_INFORMATION GIVEN_.
★ ★ ★ ★ ★

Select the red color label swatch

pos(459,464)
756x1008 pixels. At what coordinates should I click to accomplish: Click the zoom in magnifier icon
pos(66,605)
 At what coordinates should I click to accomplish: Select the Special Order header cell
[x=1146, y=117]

★ ★ ★ ★ ★

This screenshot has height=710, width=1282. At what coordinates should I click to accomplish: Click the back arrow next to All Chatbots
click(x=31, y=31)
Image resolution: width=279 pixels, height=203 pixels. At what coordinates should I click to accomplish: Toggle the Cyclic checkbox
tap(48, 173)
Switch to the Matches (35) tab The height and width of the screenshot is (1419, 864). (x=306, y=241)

★ ★ ★ ★ ★

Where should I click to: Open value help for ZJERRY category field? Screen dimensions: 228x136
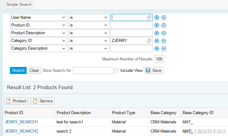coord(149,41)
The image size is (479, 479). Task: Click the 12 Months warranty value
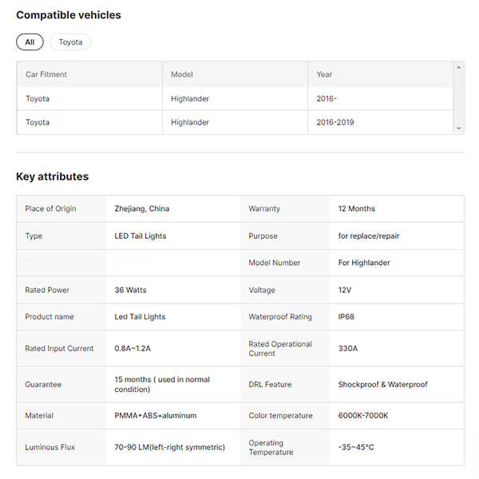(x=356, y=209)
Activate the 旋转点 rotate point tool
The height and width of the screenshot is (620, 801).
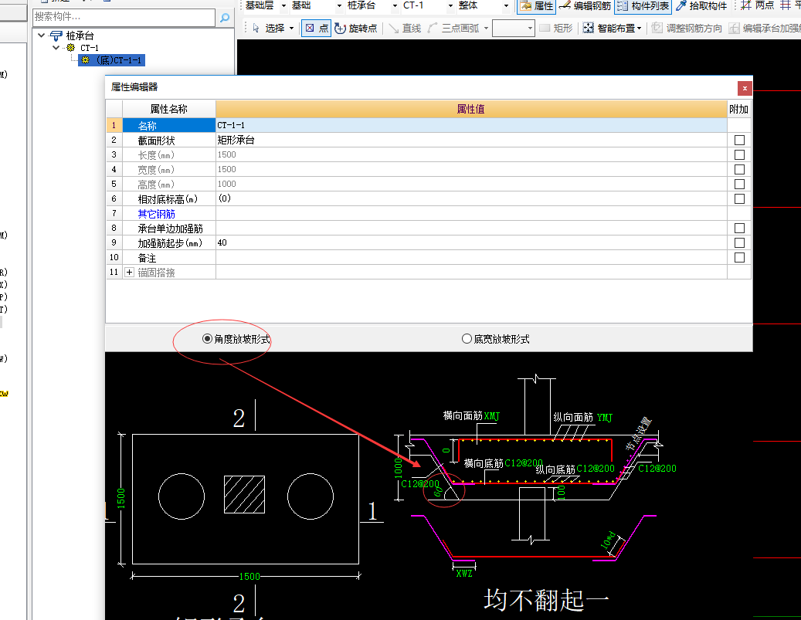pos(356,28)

★ ★ ★ ★ ★

_SHORT PROBLEM_. Transcribe the items from the line containing "This screenshot has" through the line containing "Switch to the", both lines included, and give those lines alone.

_THE ANSWER_.
This screenshot has height=710, width=1282. At what coordinates should I click to accomplish: Click the back arrow next to All Chatbots
click(x=31, y=31)
Image resolution: width=279 pixels, height=203 pixels. At what coordinates should I click to accomplish: Toggle the Cyclic checkbox
tap(48, 173)
Switch to the Matches (35) tab The height and width of the screenshot is (1419, 864). (x=306, y=241)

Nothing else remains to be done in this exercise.